L’Autorité de la Concurrence fait partie des régulateurs qui s’intéressent au marché d’une publicité digitale « qui connaît une croissance considérable et des bouleversements sans équivalent dans les autres secteurs, et possède aussi une dimension sociétale forte » selon Isabelle de Silva. Lors des Etats Généraux du Numérique menés par Mounir Mahjoubi, plusieurs idées nouvelles ont émergé, comme la création d’obligations spécifiques pour la gestion des données d’intérêt général. Des suggestions qui pourraient être inscrites dans une loi au niveau national et/ou européen. Par ailleurs, l’Autorité de la Concurrence peut désormais s’autosaisir en cas d’atteintes anti-concurrentielles. « Nous avons aussi fait passer au gouvernement le message qu’il faut rééquilibrer les règles qui s’appliquent aux acteurs traditionnels mais pas aux nouveaux entrants comme Netflix ou Amazon » ajoute Isabelle de Silva.

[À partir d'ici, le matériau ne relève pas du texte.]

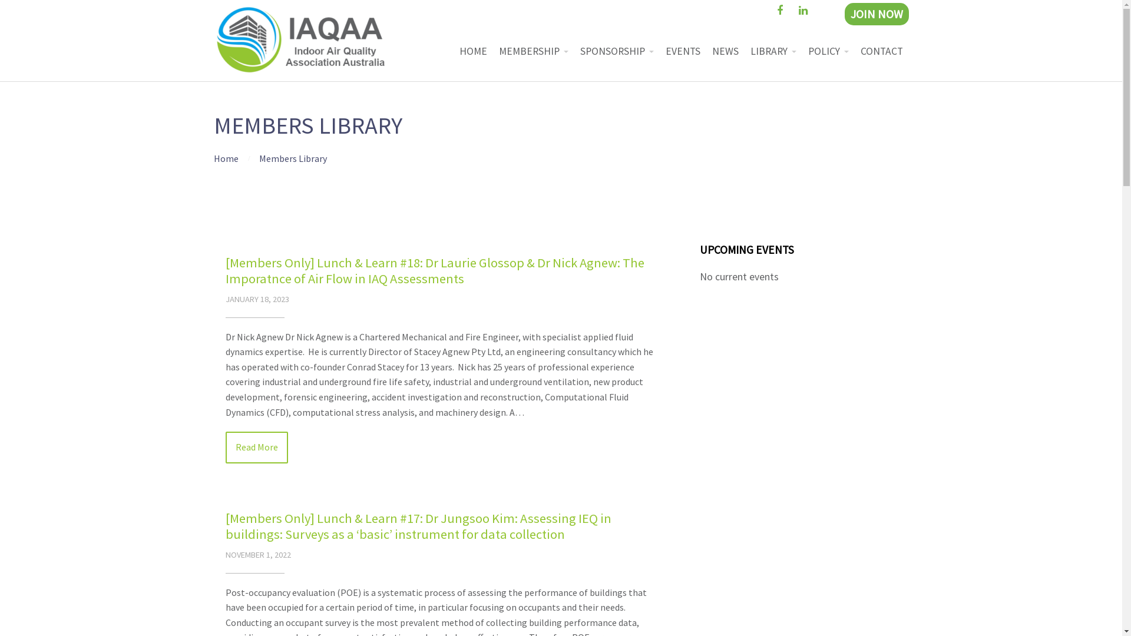  What do you see at coordinates (473, 51) in the screenshot?
I see `'HOME'` at bounding box center [473, 51].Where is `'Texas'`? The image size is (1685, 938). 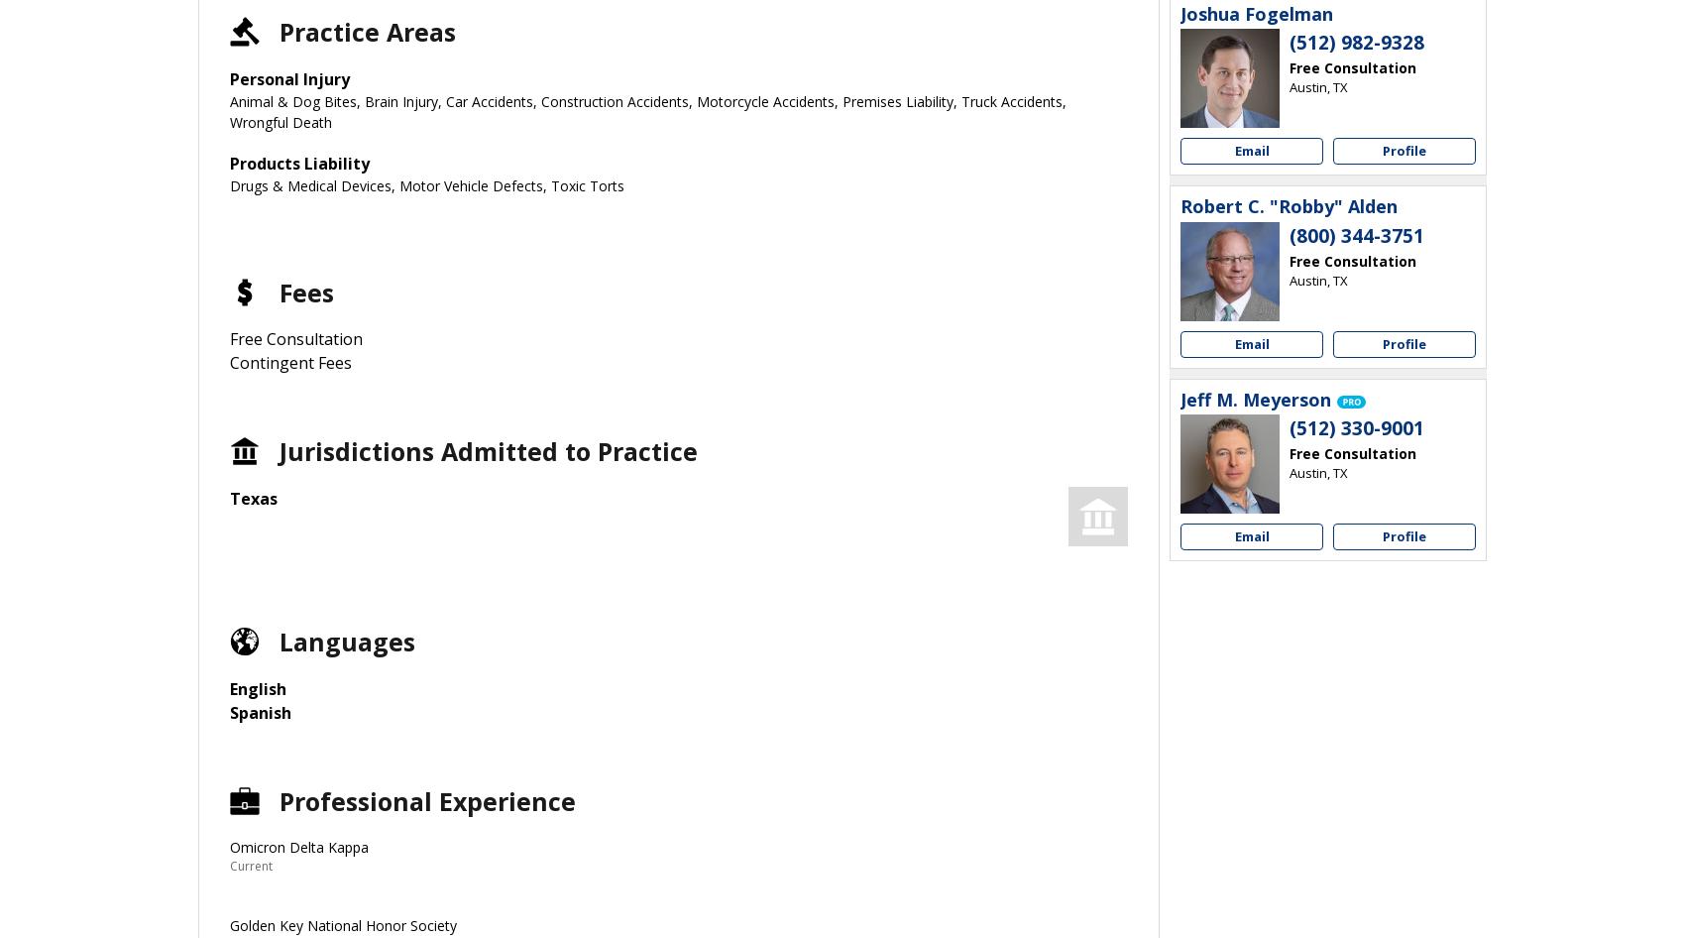
'Texas' is located at coordinates (254, 498).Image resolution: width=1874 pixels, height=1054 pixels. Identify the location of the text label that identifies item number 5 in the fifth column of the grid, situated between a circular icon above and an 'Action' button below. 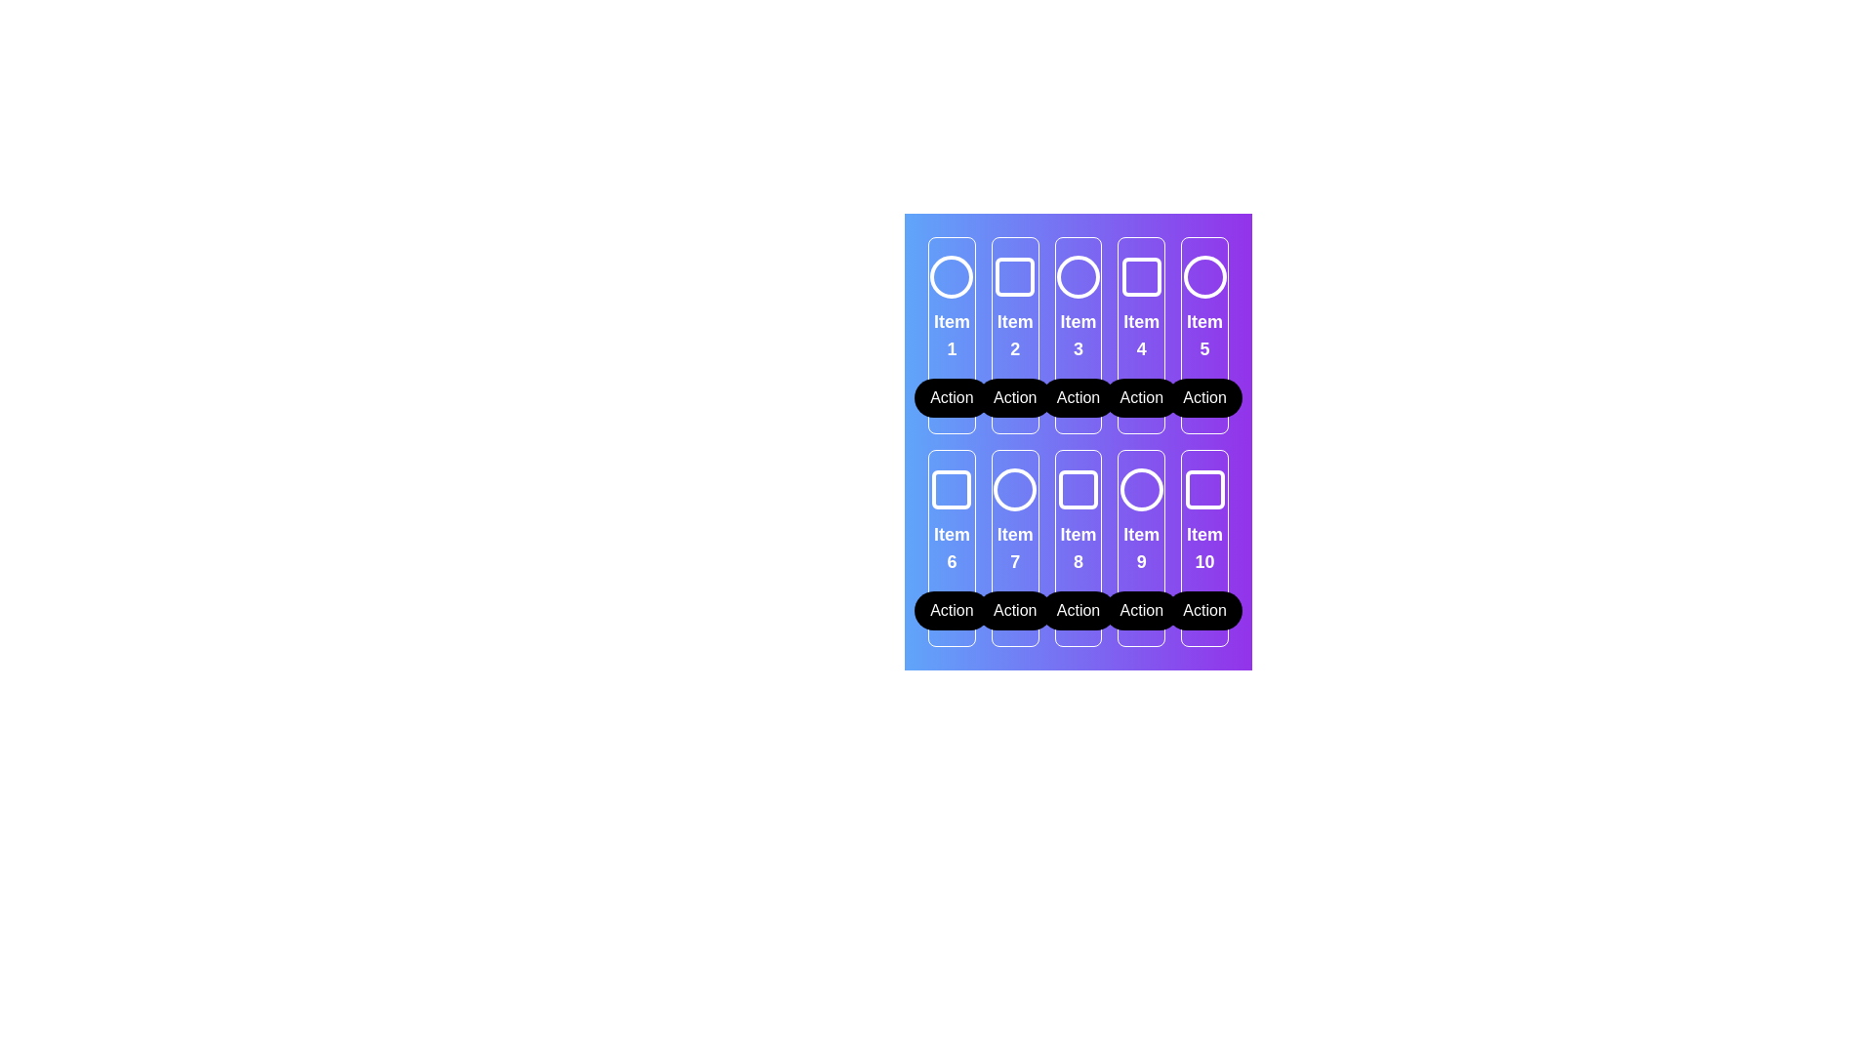
(1203, 334).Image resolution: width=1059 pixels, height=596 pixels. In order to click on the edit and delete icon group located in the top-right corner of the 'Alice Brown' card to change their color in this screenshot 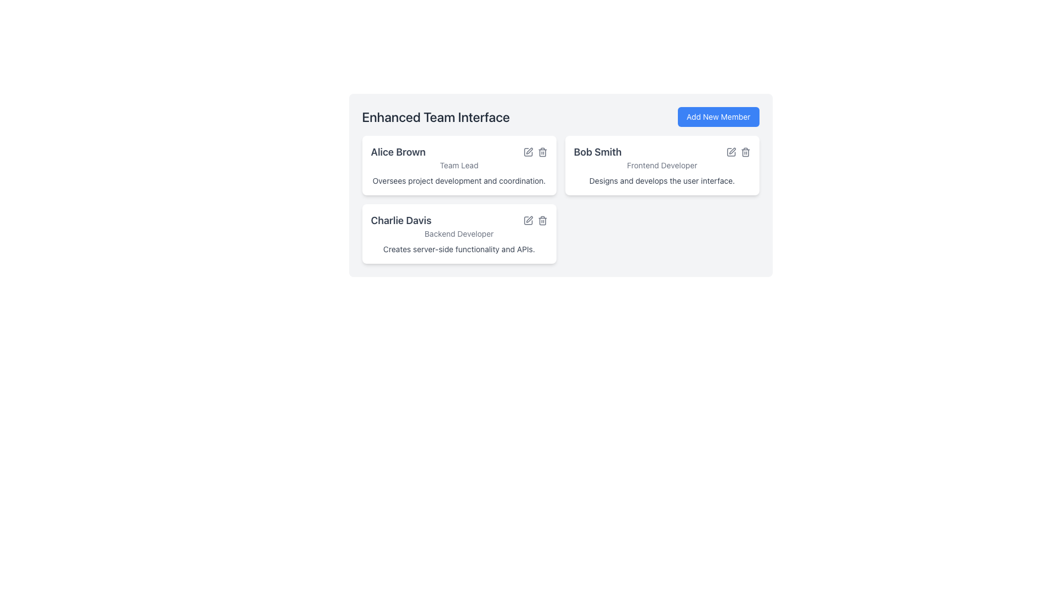, I will do `click(535, 152)`.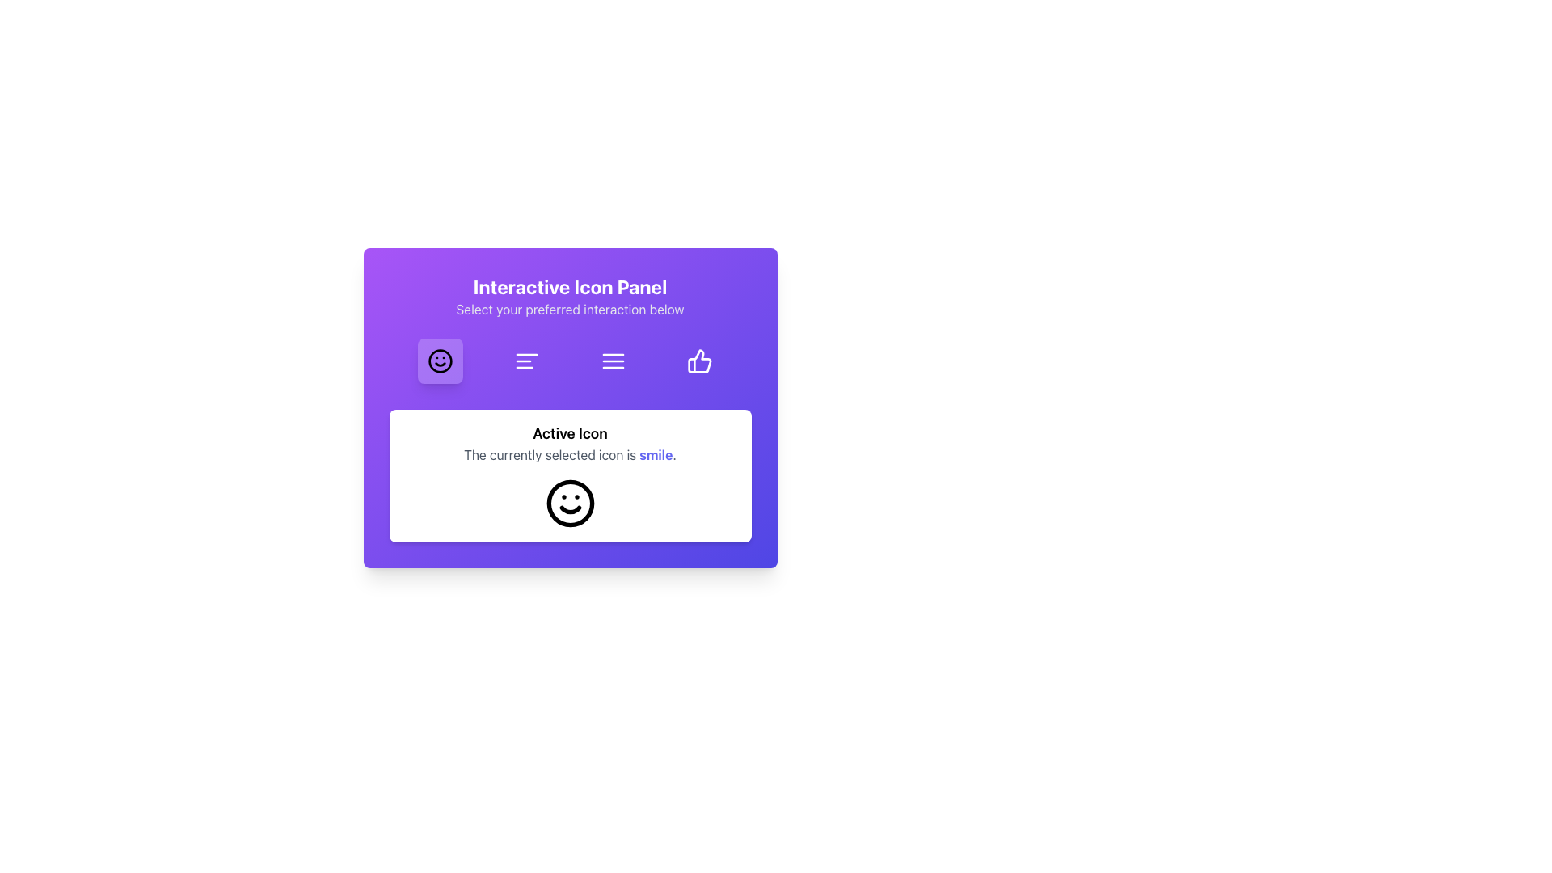 The width and height of the screenshot is (1552, 873). I want to click on the header and sub-header text block at the top center of the purple card with a gradient background, which prompts user interaction, so click(570, 296).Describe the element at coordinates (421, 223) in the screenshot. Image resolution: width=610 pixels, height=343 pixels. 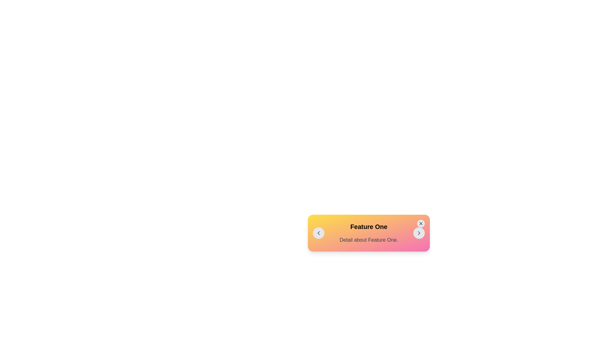
I see `the close icon button located in the top-right corner of the card` at that location.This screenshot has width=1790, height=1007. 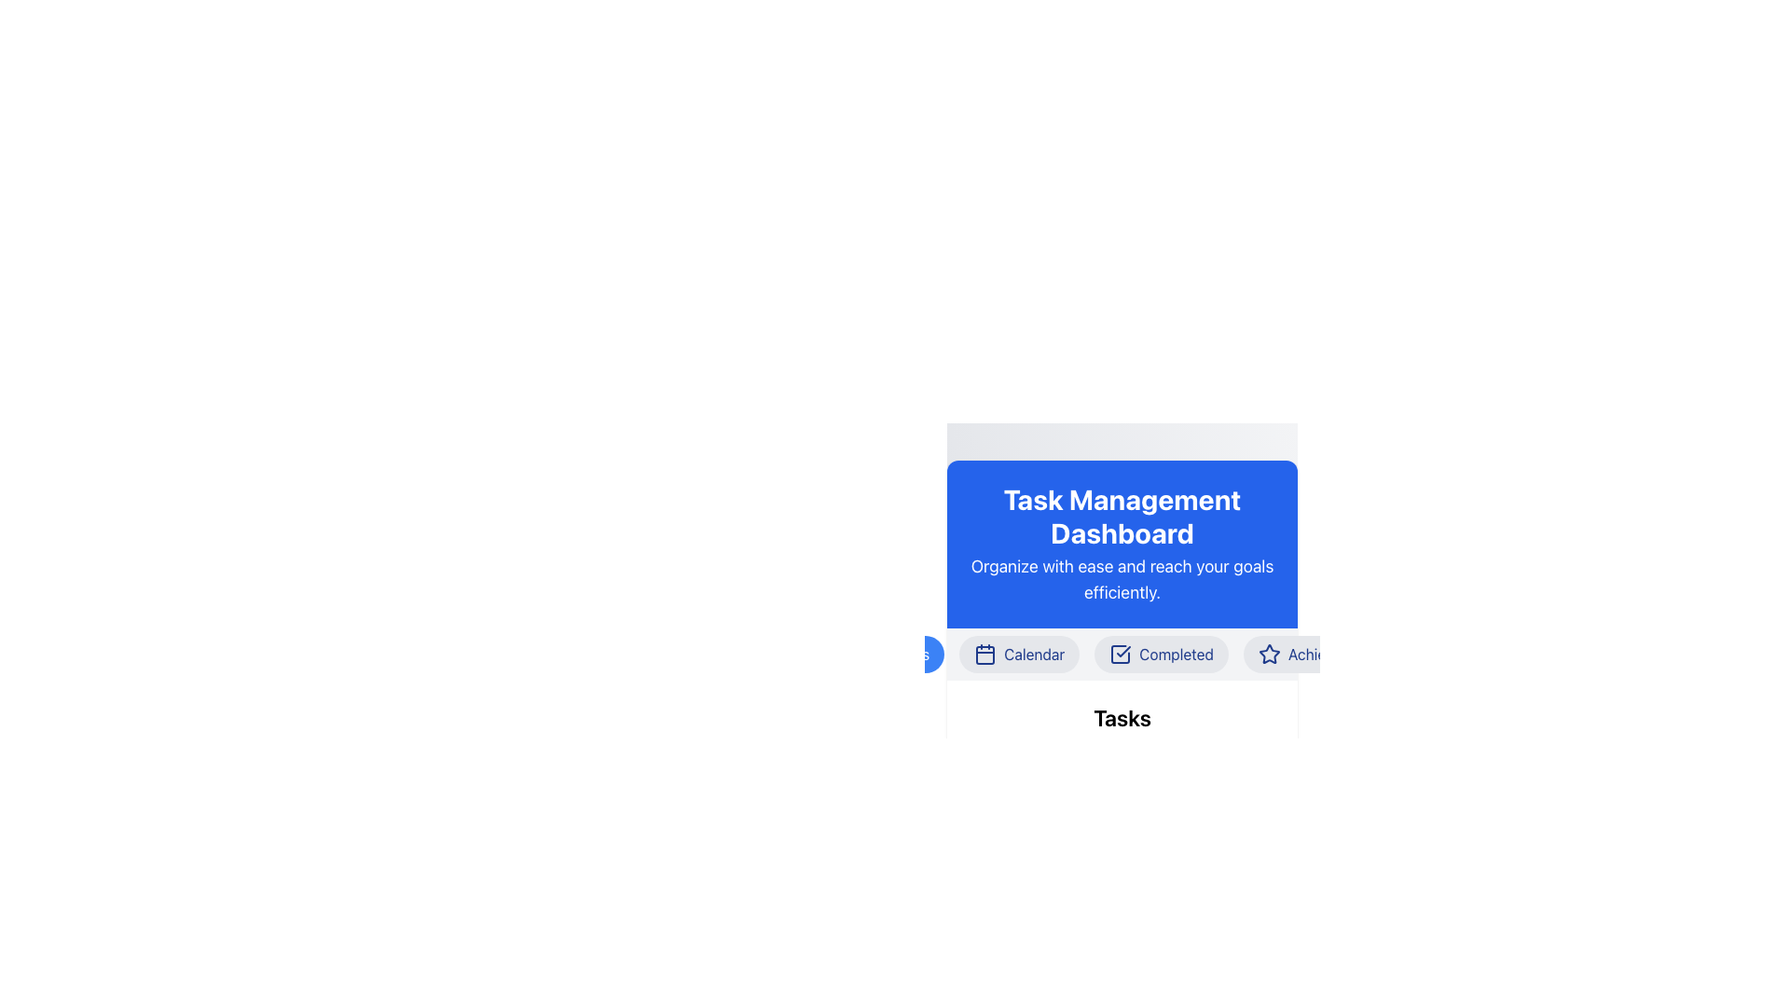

Pour elle, la probabilité est forte que la régulation franchisse une nouvelle étape avec une version future du RGPD plus restrictive. « Plus la profession réagira en s’autolimitant dans l’exploitation des données, mieux elle évitera de nouvelles réglementations plus sévères » avertit Isabelle de Silva.

Créateur de Skred, une messagerie qui garantit l’anonymat, Pierre Bellanger (par ailleurs pdg de  Skyrock) a conclu la matinée en s’interrogeant sur la souveraineté numérique, qui, pour lui, n’est encore qu’un élément de langage. « Pour un peuple, la souveraineté, c’est la maîtrise de son destin sur un territoire délimité par des frontières. Or, Internet ne connaît pas de frontières. Nous avons construit toute une économie sur les sables mouvants de cette absence de souveraineté » analyse Pierre Bellanger. Pour lui, la souveraineté est la condition de la liberté, donc son absence sur le réseau est « absolument dramatique ». Dans un monde régulé en permanence, seul Internet, dominé par les anglo-saxons, échappe encore aux règles.  Mais comment bâtir cette souveraineté numérique ? « La donnée personnelle est en fait un réseau où chacun conserve ses droits individuels. En droit, ça s’appelle une indivision. Ce réseau de données est un bien commun, comme la santé, qui constitue un territoire. Et la frontière s’appelle le chiffrement » analyse Pierre Bellanger, qui espère faire entrer cette notion de souveraineté numérique dans la loi. Car c’est aux pouvoirs publics de la construire et de la garantir.